Ketika pesantren bersikap lebih toleran terhadap budaya lokal; dengan pelan
terjadilah asimilasi budaya, maka masyarakat gampang diajak kompromi “Kalau masih
bisa dicengkokkan, jangan ditolak. Jadi tidak semerta-merta kalau tradisi tidak
ada di agama Islam, ditolak, dan difitnah segala macam. Pesantren tidak begitu,
pesantren itu seperti yang diajarkan oleh Rosullah Saw,” ucap Mbah Gus,
sapaan akrab alumnus Al-Azhar University, Kairo (Mesir) itu kepada kami.
“Tradisi yang baik dilanjutkan, dan yang buruk coba dibengkokkan supaya
menjadi baik, baru yang bertentangan ditolak. Itupun penenolakannya bertahap, misalnya,
kalau dulu orang tawaf ada yang tepuk tangan, telanjang dan harus bersih segala
macam, sekarang sudah diluruskan dengan syariah Islam.” Dawuh pengasuh yang
gemar berpuisi itu, lebih lanjut Gus Mus mencontohkan prayaan Mahrajan saat
Rasulullah datang ke Madinah, kemudian Rasulullah mengganti dengan Hari Raya
Idul Fitri dan Hari Raya Idul Adha. “Ada kebiasaan orang minum arak, minum
khamer. Pelan-pelan kanjeng Nabi melarang, pertama-tama di dalam al-Quran disebutkan,
ini ada manfaatnya atau ada mudaratnya, tapi lama-lama dilarat sama sekali.
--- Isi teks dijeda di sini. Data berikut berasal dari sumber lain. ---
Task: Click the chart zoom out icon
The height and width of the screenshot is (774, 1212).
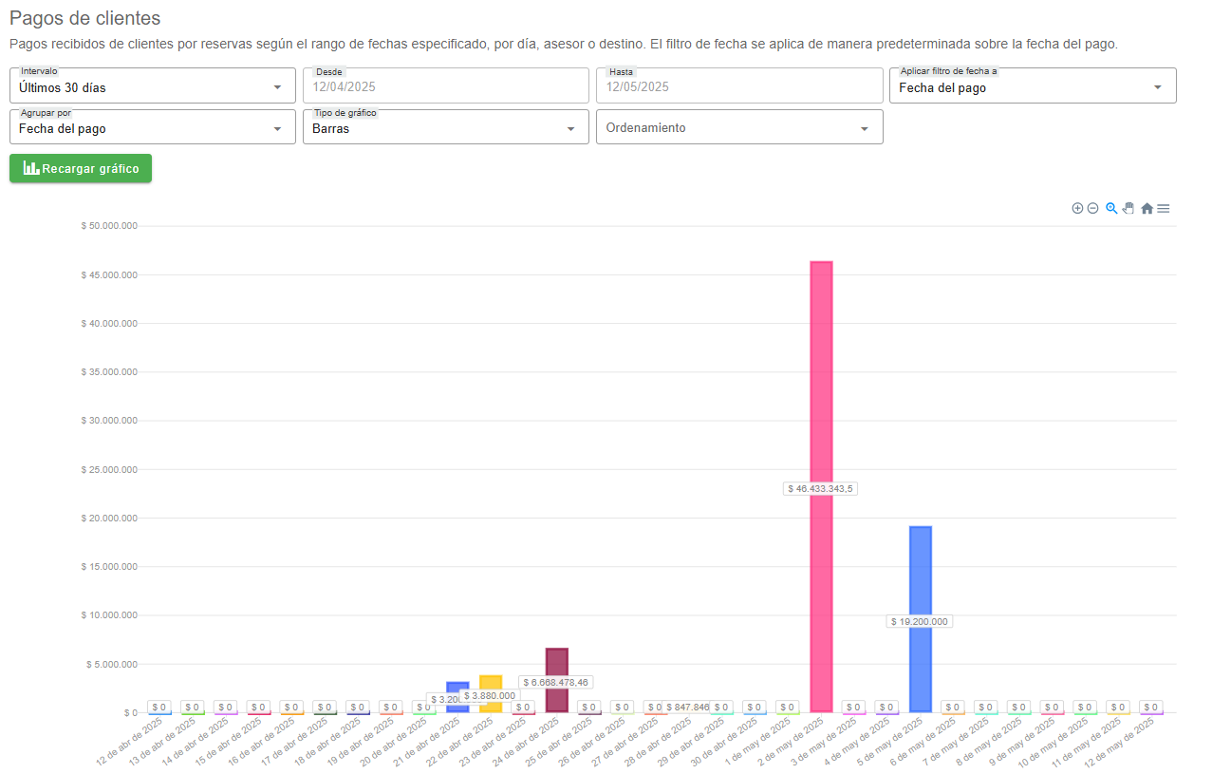Action: [x=1092, y=208]
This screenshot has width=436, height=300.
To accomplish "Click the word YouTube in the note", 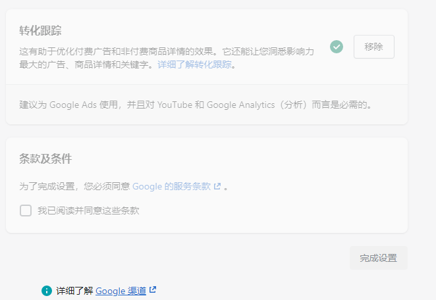I will point(175,105).
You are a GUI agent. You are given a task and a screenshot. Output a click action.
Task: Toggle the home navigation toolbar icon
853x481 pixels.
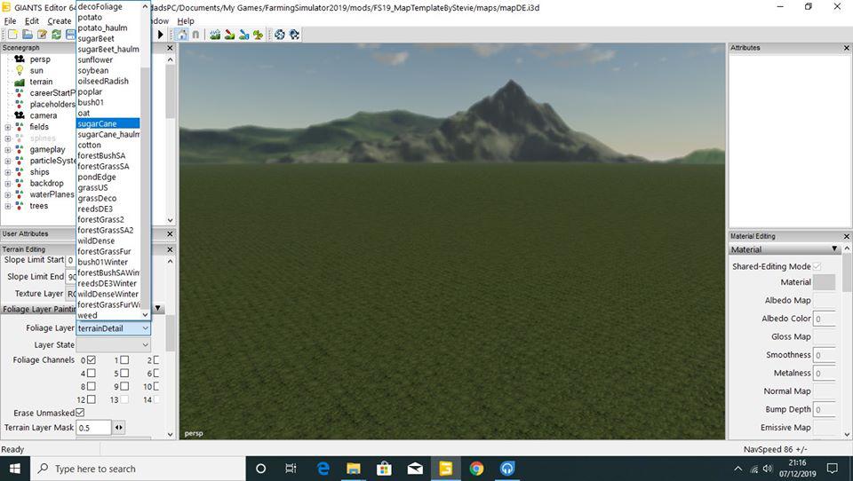point(181,35)
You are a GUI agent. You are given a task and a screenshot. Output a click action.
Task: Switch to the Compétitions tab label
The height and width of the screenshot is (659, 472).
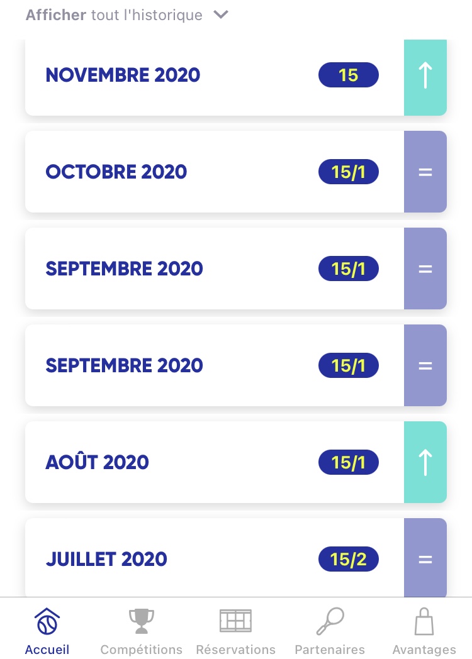[141, 650]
Jadi, itu yang kemudian ditiru oleh pesantren, apa-apa yang terjadi di
masyarakat sepanjang tidak bertentangan dengan Islam dituruti dan dijaga terus.”
“Dulu zaman purbakala itu, sudah ada kumpul-kumpul dan pengorbanan manusia untuk
keselamatan, orang-orang menyebutnya sebagai selamatan. Nah, oleh Wali Songo keriungannya
kelompotan orang banyak itu masih tetap, tapi mengorbankan orang tidak ada.
Diganti dengan ayam, kambing, dan macam-macam, kemudian dimakan bersama-sama
sebagai sedekah, dicarikan jalan supaya itu tetap ada, tidak salah. Itu yang
dilakukan pesantren, menjaga budaya lokal yang ada di Masyarakat,” pungkasnya
mertua Ulil Abshar Abdallah dengan penuh wibawa.
Harap Gus Mus,
Santri Paham Budaya
Menelisik lebih radikal persoalan budaya yang komprehensif di masyarakat
desa, Gus Mus mengharap santri bisa mengeja artikulasi subtansi budaya itu
sendiri, jangan sekali-kali menggadaikan budaya pada persoalan
amatirisme-temporal. “Santri harus ngerti sejarah, kiai-kiainya, karena akhlak
pesantren saat ini mendapat tantangan besar dari pengaruh luar.” Yang menjadi
titik tekan Gus Mus disini, santri bisa mewarnai. “Maka santri betul-betul menjaga
jati dirinya, kalau bisa para santri yang ke kota, bisa membawa ajaran tradisi
yang ada di desa. Bukan ke kota malah bersikap ala kota, tetapi kalau bisa
kalahkan kota dengan tradisi desa.”
Di pelosok-pelosok desa sudah jamak terdapat tradisi shoheh likulli
zaman, sebut Gus Mus seperti menghormati tamu, kebiasan itu sudah membudaya.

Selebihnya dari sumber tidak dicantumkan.